> [TEXT EXCERPT]:
Archive for October, 2018

UPS hiring for driver jobs

Tuesday, October 9th, 2018

UPS is ramping up to hire for driver jobs.

The company said it expects to hire about 100,000 seasonal employees to support the anticipated increase in package volume that will begin in November and continue through January 2019.

“Every year, we deliver the holidays for millions of customers,” said Jim Barber, chief operating officer.  “In order to make that happen, we also deliver thousands of great seasonal jobs at our facilities across the country.”

The full- and part-time seasonal positions – primarily package handlers, drivers and driver-helpers – have long been an entry point for permanent employment at UPS. Many senior UPS executives, including Chief Executive Officer David Abney and other members of the company’s senior leadership team, started their UPS careers as part-time employees.

Over the last three years, 35 percent of the people UPS hired for seasonal package handler jobs were later hired in a permanent position when the holidays were over.

Randy Ervin of Newton, Iowa was a college student looking for a way to earn extra cash when he took a seasonal job as a UPS driver helper in October 1988. On Jan. 31 he’ll retire as a Labor Relations Manager with 30 years of service with the company. “I came to UPS with a motorcycle and a 2-year-old daughter,” Ervin said. “Thirty years later, I’m able to retire with financial security. It’s been a great career. UPS is probably one of the last Fortune 50 companies where you can come in and write your own future.”

Kevin Whitehill of Des Moines, Iowa was a college student when he started a seasonal job as a part-time package handler on his 19th birthday – Nov. 19, 1996. He worked part-time for several years and took advantage of UPS’s tuition reimbursement program to get his degree. Twenty-two years later, he’s an on-road supervisor managing tractor-trailer drivers. “I never intended UPS to be a career,” he said. “I took a job for Christmas. As I moved along, the opportunities were just too good to pass up.”

Process to affect driver jobs

Sunday, October 7th, 2018

A new process regarding diabetes will affect driver jobs.

> [TASK A]: Name every person mentioned in the archive of posts about UPS driver jobs.
> [TASK B]: Write the next part of the archive of posts about UPS driver jobs, starting after its final sentence about a new process regarding diabetes.

> [THE DATA]:
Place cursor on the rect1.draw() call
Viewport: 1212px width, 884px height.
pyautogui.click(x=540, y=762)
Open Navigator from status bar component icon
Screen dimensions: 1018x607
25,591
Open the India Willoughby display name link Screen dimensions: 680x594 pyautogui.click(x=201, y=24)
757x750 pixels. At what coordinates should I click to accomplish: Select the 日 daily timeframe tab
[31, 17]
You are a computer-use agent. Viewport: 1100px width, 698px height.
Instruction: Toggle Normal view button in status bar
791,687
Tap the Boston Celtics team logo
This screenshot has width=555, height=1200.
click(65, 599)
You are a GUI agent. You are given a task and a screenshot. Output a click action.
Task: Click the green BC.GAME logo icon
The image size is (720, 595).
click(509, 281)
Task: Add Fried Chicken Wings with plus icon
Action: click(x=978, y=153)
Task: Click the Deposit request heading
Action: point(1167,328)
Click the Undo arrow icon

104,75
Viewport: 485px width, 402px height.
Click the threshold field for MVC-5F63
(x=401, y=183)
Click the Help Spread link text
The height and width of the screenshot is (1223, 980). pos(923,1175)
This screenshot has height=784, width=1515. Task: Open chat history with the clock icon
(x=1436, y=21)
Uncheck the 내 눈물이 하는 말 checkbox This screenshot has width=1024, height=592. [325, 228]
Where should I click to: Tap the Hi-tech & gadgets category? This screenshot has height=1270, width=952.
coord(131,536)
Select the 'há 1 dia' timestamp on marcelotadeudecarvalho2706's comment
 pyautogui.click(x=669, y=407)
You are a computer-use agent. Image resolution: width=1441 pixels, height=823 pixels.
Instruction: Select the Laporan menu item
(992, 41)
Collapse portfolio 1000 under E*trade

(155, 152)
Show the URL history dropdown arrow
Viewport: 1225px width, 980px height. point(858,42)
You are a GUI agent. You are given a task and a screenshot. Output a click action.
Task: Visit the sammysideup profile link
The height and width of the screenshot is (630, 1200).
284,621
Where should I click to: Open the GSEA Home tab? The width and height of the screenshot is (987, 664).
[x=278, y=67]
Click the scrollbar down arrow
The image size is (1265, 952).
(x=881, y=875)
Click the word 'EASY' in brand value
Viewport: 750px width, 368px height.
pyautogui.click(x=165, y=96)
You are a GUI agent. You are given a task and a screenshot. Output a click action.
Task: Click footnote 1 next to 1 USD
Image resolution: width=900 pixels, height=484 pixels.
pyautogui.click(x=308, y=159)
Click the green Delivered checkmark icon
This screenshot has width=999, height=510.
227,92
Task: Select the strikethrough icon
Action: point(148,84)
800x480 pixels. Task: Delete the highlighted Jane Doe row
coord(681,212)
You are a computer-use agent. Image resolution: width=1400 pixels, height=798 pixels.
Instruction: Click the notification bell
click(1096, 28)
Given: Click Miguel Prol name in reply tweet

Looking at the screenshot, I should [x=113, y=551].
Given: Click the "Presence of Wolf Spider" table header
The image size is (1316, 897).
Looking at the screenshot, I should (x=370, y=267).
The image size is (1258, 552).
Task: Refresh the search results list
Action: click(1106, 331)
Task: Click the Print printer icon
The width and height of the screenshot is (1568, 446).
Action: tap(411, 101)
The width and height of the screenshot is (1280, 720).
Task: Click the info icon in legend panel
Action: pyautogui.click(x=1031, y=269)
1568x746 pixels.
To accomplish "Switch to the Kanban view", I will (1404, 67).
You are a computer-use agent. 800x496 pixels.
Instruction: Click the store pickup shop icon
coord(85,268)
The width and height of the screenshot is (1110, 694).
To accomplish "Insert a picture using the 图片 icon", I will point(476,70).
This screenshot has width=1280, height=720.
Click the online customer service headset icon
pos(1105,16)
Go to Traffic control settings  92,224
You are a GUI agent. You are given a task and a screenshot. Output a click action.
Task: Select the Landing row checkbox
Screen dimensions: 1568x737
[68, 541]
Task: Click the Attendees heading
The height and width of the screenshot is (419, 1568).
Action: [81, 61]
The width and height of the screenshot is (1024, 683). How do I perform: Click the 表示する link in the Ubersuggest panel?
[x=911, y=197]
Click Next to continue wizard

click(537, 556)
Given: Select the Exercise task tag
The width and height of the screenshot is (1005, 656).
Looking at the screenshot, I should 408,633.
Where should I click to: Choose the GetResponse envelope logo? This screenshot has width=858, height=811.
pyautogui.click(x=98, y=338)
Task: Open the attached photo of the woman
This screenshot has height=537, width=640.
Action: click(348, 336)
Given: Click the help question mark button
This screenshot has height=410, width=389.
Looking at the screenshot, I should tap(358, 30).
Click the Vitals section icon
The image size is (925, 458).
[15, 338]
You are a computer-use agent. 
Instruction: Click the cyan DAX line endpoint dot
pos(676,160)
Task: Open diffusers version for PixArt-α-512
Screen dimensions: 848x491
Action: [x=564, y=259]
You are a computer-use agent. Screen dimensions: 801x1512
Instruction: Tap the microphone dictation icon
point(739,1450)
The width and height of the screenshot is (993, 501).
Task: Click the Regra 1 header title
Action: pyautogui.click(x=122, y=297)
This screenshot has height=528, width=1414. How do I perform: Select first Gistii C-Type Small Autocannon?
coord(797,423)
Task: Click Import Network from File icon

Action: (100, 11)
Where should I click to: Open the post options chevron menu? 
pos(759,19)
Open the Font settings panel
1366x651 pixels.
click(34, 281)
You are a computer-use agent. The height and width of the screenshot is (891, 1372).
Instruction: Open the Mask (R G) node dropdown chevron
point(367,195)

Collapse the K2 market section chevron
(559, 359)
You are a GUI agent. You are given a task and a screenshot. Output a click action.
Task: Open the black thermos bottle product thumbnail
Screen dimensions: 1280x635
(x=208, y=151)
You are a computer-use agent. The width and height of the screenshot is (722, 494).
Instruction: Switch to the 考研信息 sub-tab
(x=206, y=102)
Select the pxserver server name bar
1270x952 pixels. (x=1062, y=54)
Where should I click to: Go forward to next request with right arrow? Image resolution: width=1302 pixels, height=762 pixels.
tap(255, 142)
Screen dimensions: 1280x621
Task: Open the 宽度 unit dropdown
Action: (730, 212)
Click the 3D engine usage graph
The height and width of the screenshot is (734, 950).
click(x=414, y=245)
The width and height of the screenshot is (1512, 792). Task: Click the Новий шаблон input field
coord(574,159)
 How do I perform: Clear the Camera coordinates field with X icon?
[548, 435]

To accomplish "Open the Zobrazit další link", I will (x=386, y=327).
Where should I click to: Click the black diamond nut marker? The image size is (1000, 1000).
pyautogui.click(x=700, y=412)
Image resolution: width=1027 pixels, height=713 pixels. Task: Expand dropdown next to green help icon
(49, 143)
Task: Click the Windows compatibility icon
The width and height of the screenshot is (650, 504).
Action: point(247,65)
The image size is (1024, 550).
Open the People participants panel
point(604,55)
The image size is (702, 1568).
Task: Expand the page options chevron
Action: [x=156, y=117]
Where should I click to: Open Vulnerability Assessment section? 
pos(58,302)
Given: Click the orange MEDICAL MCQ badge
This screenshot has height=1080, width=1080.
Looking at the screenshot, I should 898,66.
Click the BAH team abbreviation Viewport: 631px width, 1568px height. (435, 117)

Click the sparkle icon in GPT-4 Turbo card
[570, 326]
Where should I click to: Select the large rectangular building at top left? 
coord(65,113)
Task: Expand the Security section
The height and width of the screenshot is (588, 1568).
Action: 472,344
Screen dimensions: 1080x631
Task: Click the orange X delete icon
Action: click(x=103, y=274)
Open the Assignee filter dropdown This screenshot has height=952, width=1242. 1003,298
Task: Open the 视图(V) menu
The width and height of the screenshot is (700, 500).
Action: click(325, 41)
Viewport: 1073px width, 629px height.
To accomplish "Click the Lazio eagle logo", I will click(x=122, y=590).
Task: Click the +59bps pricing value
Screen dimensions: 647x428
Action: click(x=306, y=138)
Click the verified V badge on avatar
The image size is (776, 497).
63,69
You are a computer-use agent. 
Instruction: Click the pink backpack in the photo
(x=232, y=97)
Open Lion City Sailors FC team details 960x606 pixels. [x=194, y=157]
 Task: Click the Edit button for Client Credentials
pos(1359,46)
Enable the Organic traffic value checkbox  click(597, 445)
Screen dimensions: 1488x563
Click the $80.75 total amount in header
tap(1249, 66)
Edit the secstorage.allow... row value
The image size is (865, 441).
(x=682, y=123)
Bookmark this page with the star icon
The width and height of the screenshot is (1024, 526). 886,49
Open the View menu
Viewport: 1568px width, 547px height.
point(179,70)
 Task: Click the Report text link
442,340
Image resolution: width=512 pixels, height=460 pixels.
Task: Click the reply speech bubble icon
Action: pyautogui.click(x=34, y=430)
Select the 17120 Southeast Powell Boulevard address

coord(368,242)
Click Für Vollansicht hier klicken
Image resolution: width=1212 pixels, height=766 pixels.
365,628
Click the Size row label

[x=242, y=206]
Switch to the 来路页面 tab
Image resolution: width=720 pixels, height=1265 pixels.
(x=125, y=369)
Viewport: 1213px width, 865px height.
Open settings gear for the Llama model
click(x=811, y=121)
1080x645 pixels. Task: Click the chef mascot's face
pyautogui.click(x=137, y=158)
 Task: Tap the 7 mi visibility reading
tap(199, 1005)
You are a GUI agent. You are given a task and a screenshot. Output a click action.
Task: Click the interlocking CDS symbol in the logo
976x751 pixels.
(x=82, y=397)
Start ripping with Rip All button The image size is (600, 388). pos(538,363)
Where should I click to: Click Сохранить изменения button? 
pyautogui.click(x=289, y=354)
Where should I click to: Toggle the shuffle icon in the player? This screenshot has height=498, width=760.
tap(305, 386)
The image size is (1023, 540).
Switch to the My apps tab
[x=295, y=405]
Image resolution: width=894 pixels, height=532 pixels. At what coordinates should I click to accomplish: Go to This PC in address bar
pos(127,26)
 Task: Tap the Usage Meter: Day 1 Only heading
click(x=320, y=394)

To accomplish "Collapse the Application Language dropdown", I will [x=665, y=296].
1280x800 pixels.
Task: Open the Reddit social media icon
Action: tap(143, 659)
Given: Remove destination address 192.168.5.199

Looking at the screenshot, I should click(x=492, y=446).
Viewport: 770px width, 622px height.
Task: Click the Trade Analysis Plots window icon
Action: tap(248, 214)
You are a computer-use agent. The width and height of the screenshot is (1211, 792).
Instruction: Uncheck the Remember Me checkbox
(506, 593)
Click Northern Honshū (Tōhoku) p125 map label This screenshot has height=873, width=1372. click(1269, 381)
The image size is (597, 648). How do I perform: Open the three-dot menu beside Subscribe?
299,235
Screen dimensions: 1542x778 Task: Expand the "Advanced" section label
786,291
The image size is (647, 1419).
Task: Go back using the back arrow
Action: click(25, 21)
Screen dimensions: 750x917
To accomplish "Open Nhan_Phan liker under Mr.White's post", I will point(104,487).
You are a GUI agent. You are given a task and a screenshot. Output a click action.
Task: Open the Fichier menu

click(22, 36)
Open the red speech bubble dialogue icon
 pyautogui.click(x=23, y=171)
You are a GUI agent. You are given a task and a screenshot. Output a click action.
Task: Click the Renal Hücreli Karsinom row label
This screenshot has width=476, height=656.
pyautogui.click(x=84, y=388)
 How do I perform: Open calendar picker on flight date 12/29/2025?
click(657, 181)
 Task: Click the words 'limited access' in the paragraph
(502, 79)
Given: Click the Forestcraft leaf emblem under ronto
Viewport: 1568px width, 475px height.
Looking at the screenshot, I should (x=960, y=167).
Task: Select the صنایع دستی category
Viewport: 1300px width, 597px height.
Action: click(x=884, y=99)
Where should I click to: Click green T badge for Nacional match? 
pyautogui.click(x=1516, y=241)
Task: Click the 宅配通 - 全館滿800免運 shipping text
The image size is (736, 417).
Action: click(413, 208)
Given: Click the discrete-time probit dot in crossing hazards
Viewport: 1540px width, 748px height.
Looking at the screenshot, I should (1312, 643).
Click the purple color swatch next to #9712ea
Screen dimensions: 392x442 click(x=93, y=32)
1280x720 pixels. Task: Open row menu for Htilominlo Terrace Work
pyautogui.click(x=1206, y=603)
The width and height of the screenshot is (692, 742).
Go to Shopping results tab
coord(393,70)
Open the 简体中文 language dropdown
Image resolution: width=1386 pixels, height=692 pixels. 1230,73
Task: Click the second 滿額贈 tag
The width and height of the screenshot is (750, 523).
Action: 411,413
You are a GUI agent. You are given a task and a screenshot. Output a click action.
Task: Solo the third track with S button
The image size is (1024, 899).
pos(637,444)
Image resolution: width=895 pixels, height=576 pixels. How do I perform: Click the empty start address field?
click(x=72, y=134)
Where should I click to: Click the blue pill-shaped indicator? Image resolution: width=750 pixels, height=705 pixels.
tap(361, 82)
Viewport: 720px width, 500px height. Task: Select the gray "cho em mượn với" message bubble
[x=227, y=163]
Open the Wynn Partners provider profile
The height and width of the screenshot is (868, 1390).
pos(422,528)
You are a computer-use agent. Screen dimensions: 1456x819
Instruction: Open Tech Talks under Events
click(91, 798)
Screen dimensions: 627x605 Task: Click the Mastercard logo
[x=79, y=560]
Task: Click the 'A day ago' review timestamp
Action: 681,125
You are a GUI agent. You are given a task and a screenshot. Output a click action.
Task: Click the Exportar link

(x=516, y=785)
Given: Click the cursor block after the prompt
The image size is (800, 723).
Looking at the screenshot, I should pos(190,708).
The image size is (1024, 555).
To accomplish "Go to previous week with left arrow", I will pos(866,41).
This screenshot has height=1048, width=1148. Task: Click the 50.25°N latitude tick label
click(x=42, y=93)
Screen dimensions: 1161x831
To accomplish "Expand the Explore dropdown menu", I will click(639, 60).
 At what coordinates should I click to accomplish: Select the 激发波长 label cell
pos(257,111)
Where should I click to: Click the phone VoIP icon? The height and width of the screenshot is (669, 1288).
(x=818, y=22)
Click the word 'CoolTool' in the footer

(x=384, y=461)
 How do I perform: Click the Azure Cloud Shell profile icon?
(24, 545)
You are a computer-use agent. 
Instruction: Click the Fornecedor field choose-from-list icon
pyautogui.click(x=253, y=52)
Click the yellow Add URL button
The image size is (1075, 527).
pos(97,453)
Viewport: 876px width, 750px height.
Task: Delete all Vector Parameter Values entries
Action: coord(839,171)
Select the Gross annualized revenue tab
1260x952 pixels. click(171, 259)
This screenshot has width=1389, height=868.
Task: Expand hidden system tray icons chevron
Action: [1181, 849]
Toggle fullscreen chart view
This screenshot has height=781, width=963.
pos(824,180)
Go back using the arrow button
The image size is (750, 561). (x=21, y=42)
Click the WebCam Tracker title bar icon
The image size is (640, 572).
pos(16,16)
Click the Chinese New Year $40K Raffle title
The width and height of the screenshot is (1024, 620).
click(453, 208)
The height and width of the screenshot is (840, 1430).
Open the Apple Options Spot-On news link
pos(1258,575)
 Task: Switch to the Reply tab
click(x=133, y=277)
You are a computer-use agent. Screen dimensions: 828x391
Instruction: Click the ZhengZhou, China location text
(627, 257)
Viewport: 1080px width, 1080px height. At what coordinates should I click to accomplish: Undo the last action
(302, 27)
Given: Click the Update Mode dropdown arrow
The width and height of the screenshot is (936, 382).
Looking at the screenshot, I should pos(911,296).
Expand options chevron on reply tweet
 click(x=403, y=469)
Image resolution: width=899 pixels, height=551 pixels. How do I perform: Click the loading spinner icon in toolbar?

> [RESPONSE BOX A]: Jim Barber, David Abney, Randy Ervin, Kevin Whitehill

> [RESPONSE BOX B]:
The U.S. Department of Transportation’s Federal Motor Carrier Safety Administration (FMCSA) announced a final rule revising federal regulations permitting individuals with a stable insulin regimen and properly controlled insulin-treated diabetes mellitus (ITDM) to be qualified to operate commercial motor vehicles (CMVs) in interstate commerce.

Previously, individuals with ITDM were prohibited from driving CMVs in interstate commerce unless they obtained an exemption from FMCSA.  The action removes major administrative and financial burdens for this population of CMV operators while maintaining a high level of safety.

The rule enables a certified medical examiner (ME) to grant an individual with ITDM a Medical Examiner’s Certificate, MCSA-5876, for up to 12 months.  To do so, the treating clinician – the healthcare professional who manages, and prescribes insulin for, the treatment of the individual’s diabetes – provides the ITDM Assessment Form, MCSA-5870, to the certified ME indicating that the individual maintains a stable insulin regimen and proper control of his or her diabetes.  The certified ME is then responsible for determining if the individual meets FMCSA’s physical qualification standards and can operate CMVs in interstate commerce.

“This final action delivers economic savings to affected drivers and our agency, and streamlines processes by eliminating unnecessary regulatory burdens and redundancy,” said FMCSA Administrator Raymond P. Martinez.  “It’s a win-win for all parties involved.”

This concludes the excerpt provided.